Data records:
= Beginning of Section =
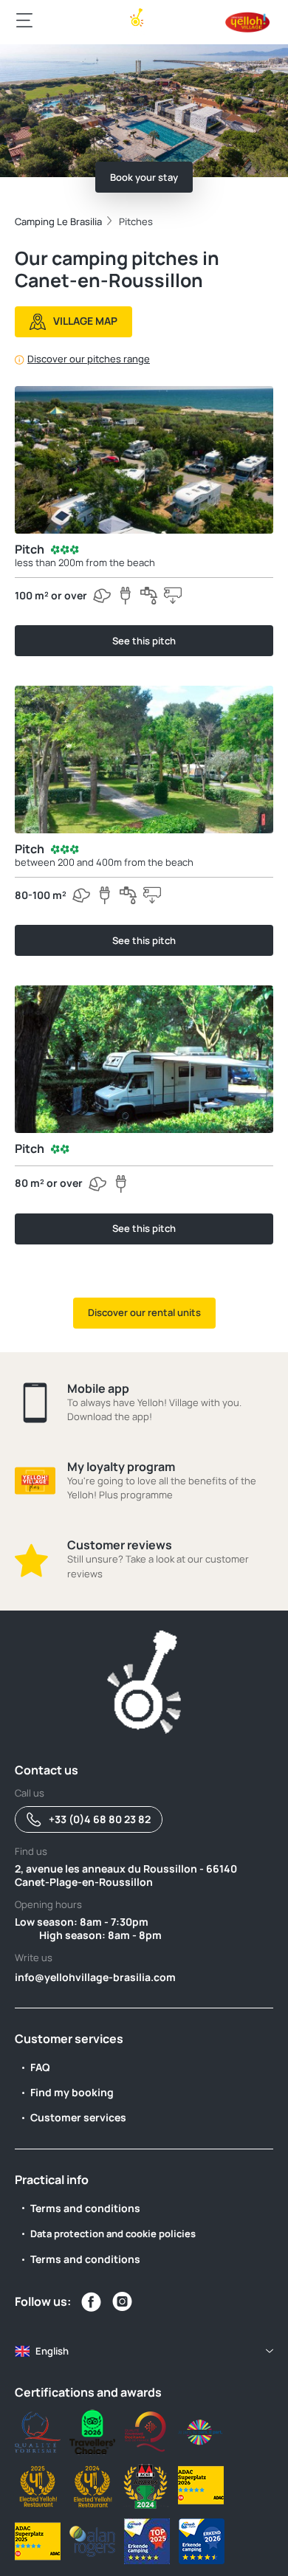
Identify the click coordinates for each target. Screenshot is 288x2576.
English (52, 2351)
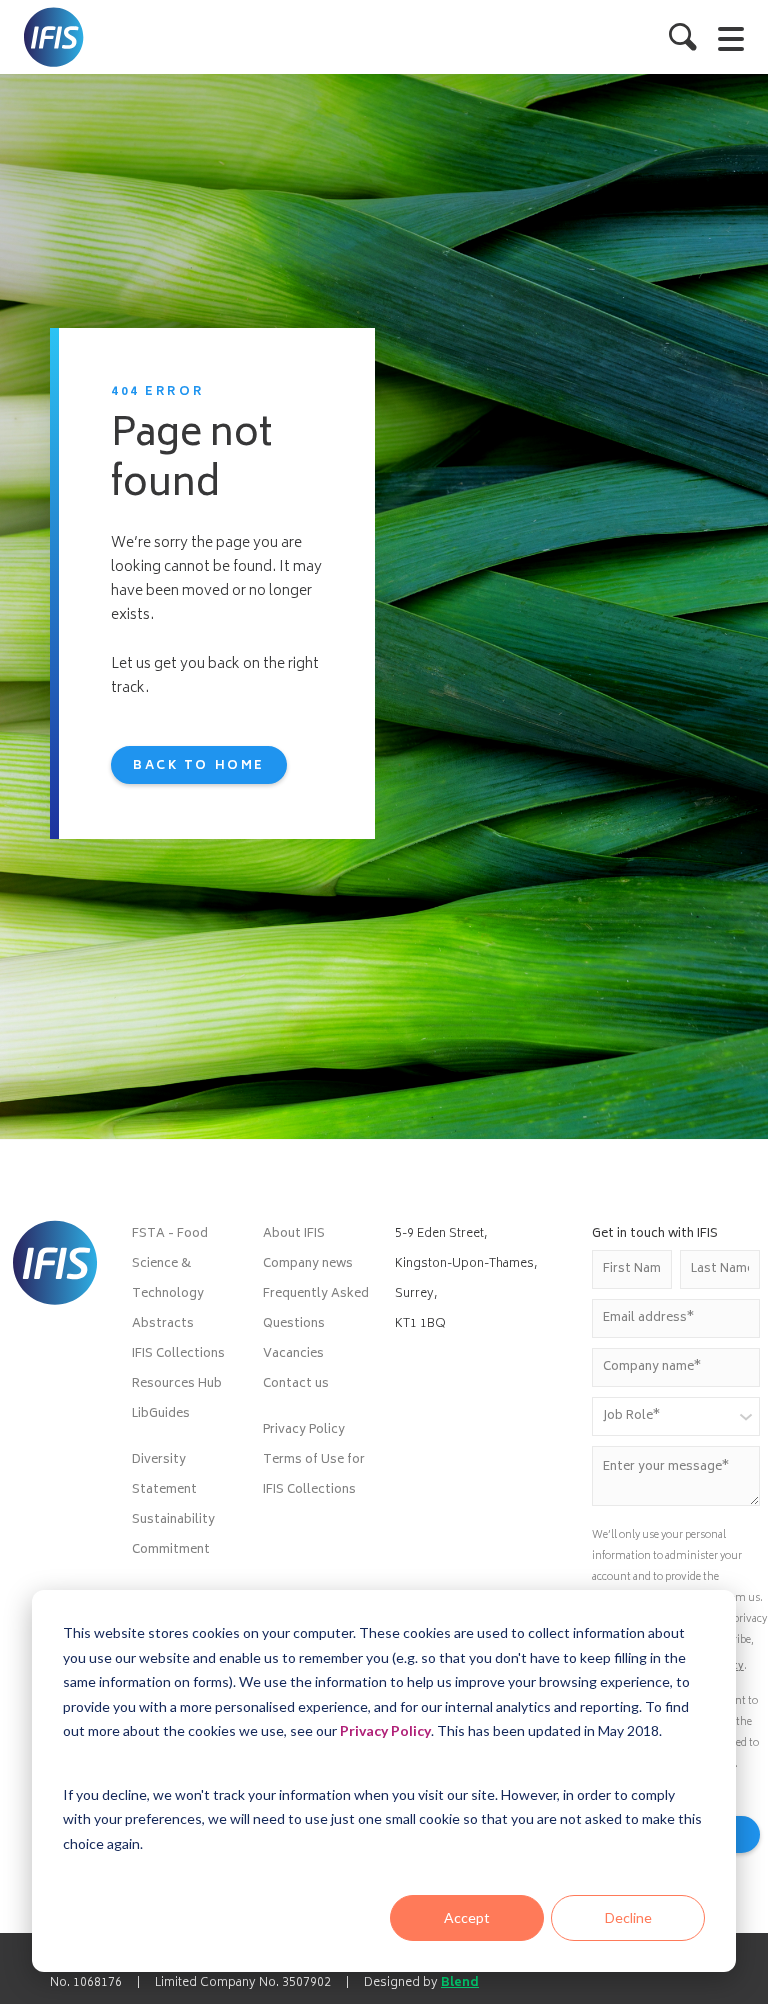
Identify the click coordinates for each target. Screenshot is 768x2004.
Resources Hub (177, 1384)
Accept (467, 1917)
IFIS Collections (178, 1354)
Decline (628, 1917)
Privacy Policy (385, 1730)
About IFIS (294, 1234)
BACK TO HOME (199, 766)
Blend (460, 1983)
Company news (308, 1264)
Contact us (296, 1384)
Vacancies (293, 1354)
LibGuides (161, 1414)
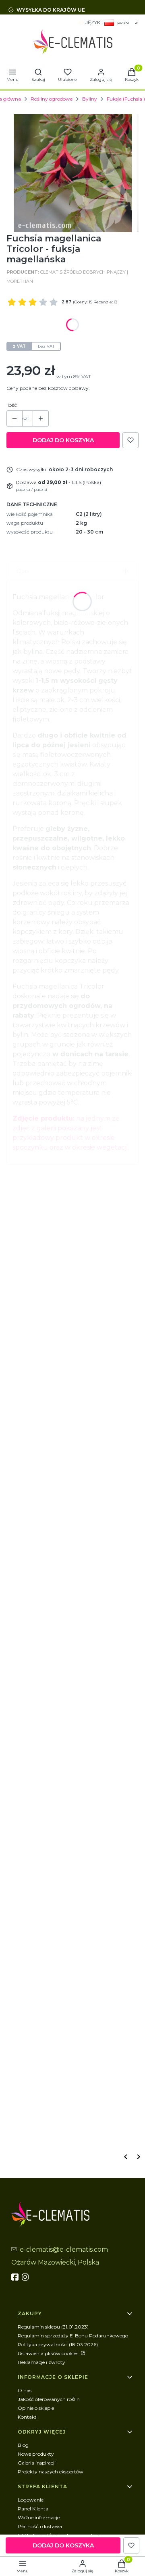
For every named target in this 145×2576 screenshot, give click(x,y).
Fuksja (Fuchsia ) (126, 99)
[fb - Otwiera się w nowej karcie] (15, 2277)
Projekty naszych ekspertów (50, 2472)
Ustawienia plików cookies (48, 2353)
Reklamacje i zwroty (41, 2362)
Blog (23, 2445)
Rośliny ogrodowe (51, 99)
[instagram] (26, 2277)
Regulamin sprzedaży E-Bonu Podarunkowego (73, 2336)
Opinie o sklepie (36, 2408)
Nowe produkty (36, 2454)
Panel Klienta (33, 2509)
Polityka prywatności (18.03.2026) (58, 2344)
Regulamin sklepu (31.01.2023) (53, 2327)
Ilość (11, 405)
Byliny (89, 99)
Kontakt (27, 2417)
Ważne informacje (39, 2517)
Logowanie (31, 2500)
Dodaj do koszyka (63, 440)
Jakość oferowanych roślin (49, 2399)
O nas (24, 2390)
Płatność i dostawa (40, 2526)
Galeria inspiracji (37, 2463)
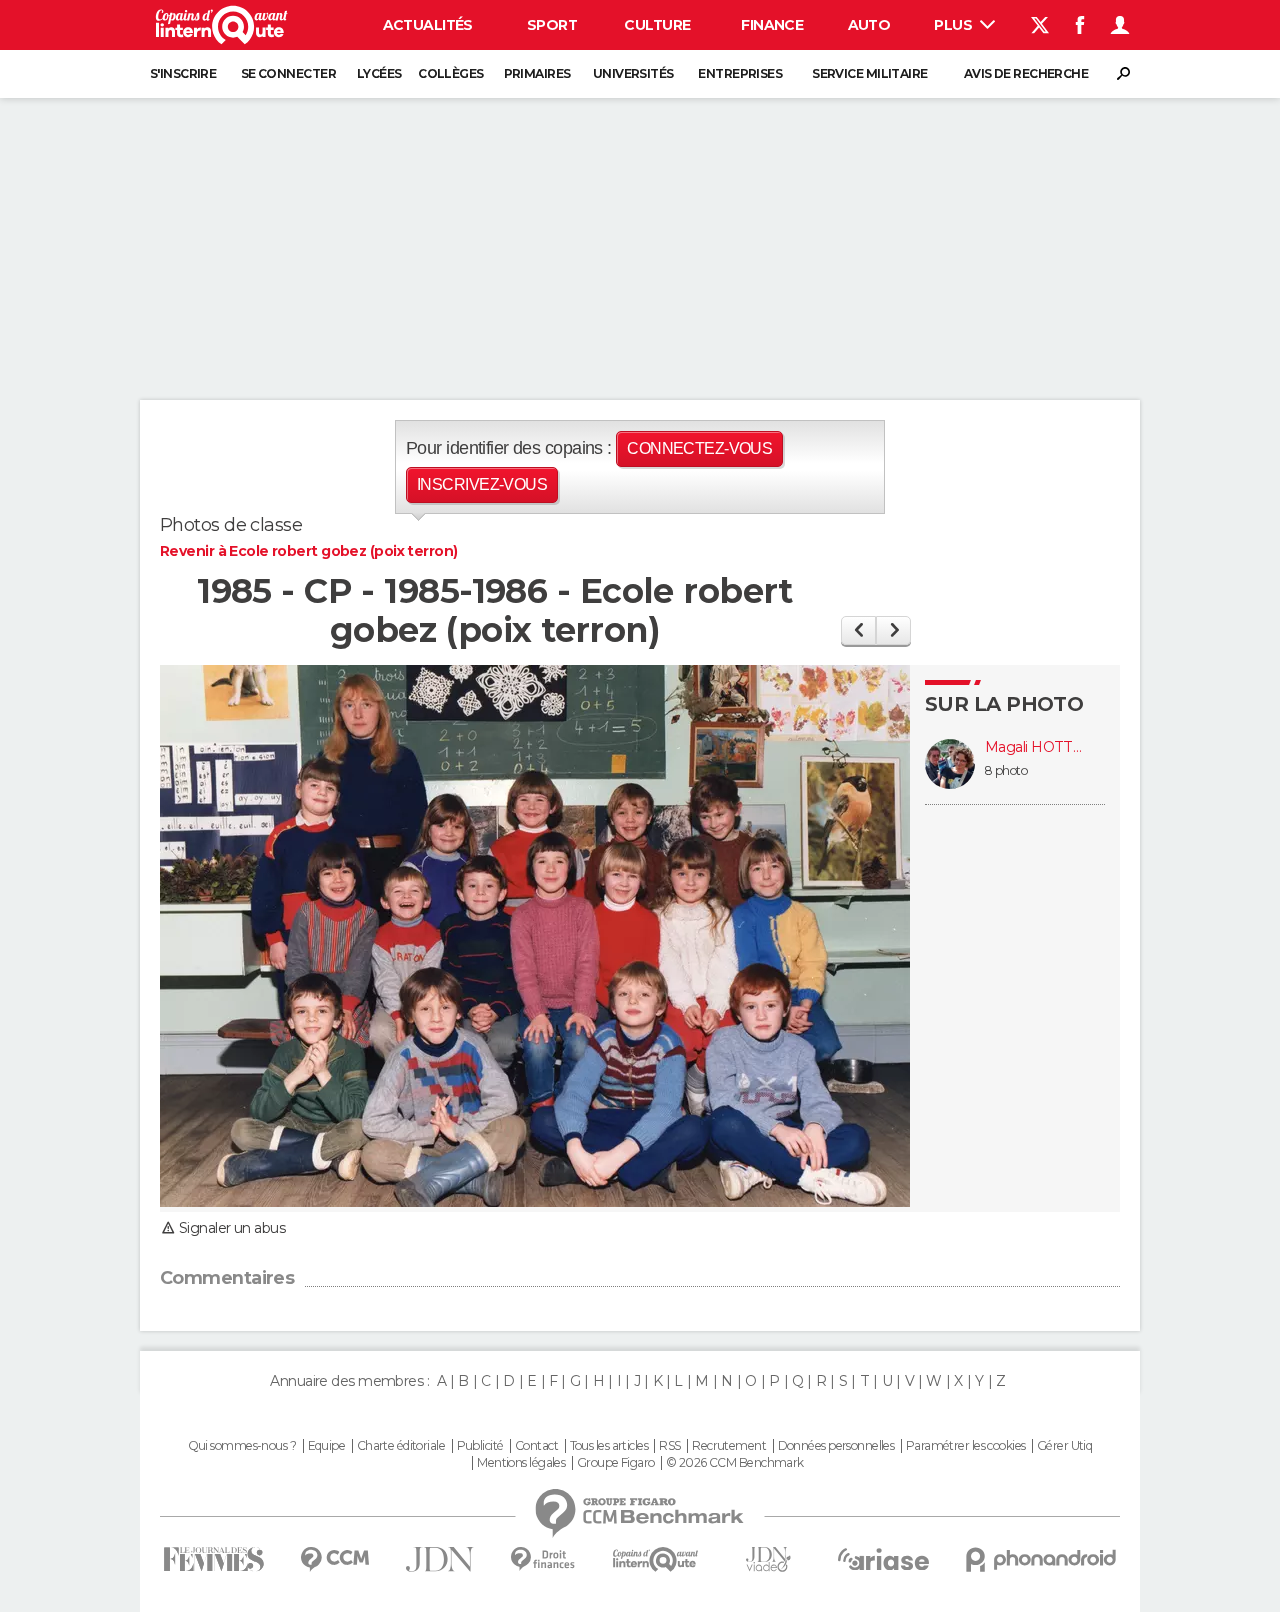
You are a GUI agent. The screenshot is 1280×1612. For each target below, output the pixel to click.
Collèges (451, 73)
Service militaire (869, 73)
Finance (772, 25)
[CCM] (334, 1559)
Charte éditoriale (401, 1446)
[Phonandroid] (1041, 1559)
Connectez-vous (699, 448)
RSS (669, 1446)
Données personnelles (836, 1446)
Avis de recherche (1026, 73)
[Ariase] (884, 1559)
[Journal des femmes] (213, 1559)
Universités (633, 73)
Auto (869, 25)
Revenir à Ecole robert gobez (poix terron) (308, 551)
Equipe (327, 1446)
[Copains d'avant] (655, 1559)
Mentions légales (521, 1463)
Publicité (480, 1446)
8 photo (1006, 770)
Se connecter (288, 73)
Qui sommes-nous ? (242, 1446)
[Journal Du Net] (440, 1559)
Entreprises (740, 73)
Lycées (379, 73)
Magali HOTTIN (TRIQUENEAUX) (1035, 747)
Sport (552, 25)
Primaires (537, 73)
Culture (657, 25)
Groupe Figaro (616, 1463)
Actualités (428, 25)
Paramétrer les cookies (966, 1446)
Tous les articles (609, 1446)
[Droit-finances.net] (543, 1559)
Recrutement (729, 1446)
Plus (954, 25)
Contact (536, 1446)
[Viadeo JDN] (768, 1559)
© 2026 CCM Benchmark (735, 1463)
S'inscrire (183, 73)
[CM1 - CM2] (893, 630)
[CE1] (858, 630)
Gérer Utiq (1064, 1446)
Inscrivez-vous (482, 484)
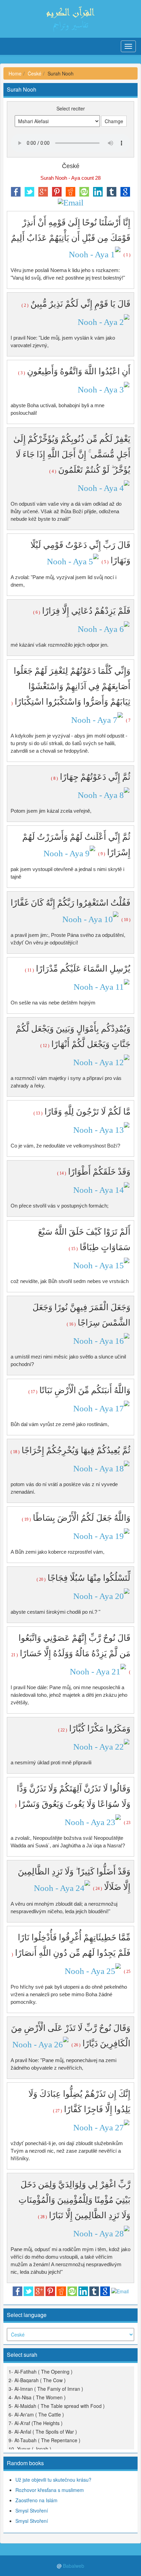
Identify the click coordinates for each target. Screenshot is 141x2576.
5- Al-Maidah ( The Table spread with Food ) (57, 2405)
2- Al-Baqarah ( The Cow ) (37, 2380)
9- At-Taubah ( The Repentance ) (44, 2440)
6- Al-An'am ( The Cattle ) (36, 2414)
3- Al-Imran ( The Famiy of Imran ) (46, 2388)
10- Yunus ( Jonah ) (30, 2448)
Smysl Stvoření (31, 2510)
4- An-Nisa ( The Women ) (37, 2397)
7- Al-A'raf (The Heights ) (36, 2423)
= End of Section =
• _THE TASK_
Go through the entries above and write them out again exactly, images left behind.

• _EXERCISE RESULT_
Identify the click coordinates for each target. Screenshot is 288x2576.
English (52, 2351)
Identify the click coordinates for each target. Screenshot is 768x2004.
Resources Hub (177, 1384)
Accept (467, 1917)
IFIS Collections (178, 1354)
Decline (628, 1917)
Privacy Policy (385, 1730)
About IFIS (294, 1234)
BACK TO HOME (199, 766)
Blend (460, 1983)
Company news (308, 1264)
Contact us (296, 1384)
Vacancies (293, 1354)
LibGuides (161, 1414)
For every named target in this 145×2576 screenshot, give click(x,y).
Fuksja (Fuchsia ) (126, 99)
[fb - Otwiera się w nowej karcie] (15, 2277)
Projekty naszych ekspertów (50, 2472)
Ustawienia plików cookies (48, 2353)
Reklamacje i zwroty (41, 2362)
Blog (23, 2445)
Rośliny ogrodowe (51, 99)
[instagram] (26, 2277)
Regulamin sprzedaży E-Bonu Podarunkowego (73, 2336)
Opinie o sklepie (36, 2408)
Nowe produkty (36, 2454)
Panel Klienta (33, 2509)
Polityka prywatności (18.03.2026) (58, 2344)
Regulamin sklepu (31.01.2023) (53, 2327)
Ilość (11, 405)
Byliny (89, 99)
Kontakt (27, 2417)
Ważne informacje (39, 2517)
Logowanie (31, 2500)
Dodaj do koszyka (63, 440)
Jakość oferowanych roślin (49, 2399)
O nas (24, 2390)
Płatność i dostawa (40, 2526)
Galeria inspiracji (37, 2463)
You are a GUI agent. The screenshot is 1280×1612. For each target below, output the pixel to click.
Collèges (451, 73)
Service militaire (869, 73)
Finance (772, 25)
[CCM] (334, 1559)
Charte éditoriale (401, 1446)
[Phonandroid] (1041, 1559)
Connectez-vous (699, 448)
RSS (669, 1446)
Données personnelles (836, 1446)
Avis de recherche (1026, 73)
[Ariase] (884, 1559)
[Journal des femmes] (213, 1559)
Universités (633, 73)
Auto (869, 25)
Revenir à Ecole robert gobez (poix terron) (308, 551)
Equipe (327, 1446)
[Copains d'avant] (655, 1559)
Mentions légales (521, 1463)
Publicité (480, 1446)
8 photo (1006, 770)
Se connecter (288, 73)
Qui sommes-nous ? (242, 1446)
[Journal Du Net] (440, 1559)
Entreprises (740, 73)
Lycées (379, 73)
Magali HOTTIN (TRIQUENEAUX) (1035, 747)
Sport (552, 25)
Primaires (537, 73)
Culture (657, 25)
Groupe Figaro (616, 1463)
Actualités (428, 25)
Paramétrer les cookies (966, 1446)
Tous les articles (609, 1446)
[Droit-finances.net] (543, 1559)
Recrutement (729, 1446)
Plus (954, 25)
Contact (536, 1446)
[Viadeo JDN] (768, 1559)
© 2026 CCM Benchmark (735, 1463)
S'inscrire (183, 73)
[CM1 - CM2] (893, 630)
[CE1] (858, 630)
Gérer Utiq (1064, 1446)
Inscrivez-vous (482, 484)
Identify the click coordinates for each target. Screenshot is 141x2576.
5- Al-Maidah ( The Table spread with Food ) (57, 2405)
2- Al-Baqarah ( The Cow ) (37, 2380)
9- At-Taubah ( The Repentance ) (44, 2440)
6- Al-An'am ( The Cattle ) (36, 2414)
3- Al-Imran ( The Famiy of Imran ) (46, 2388)
10- Yunus ( Jonah ) (30, 2448)
Smysl Stvoření (31, 2510)
4- An-Nisa ( The Women ) (37, 2397)
7- Al-A'raf (The Heights ) (36, 2423)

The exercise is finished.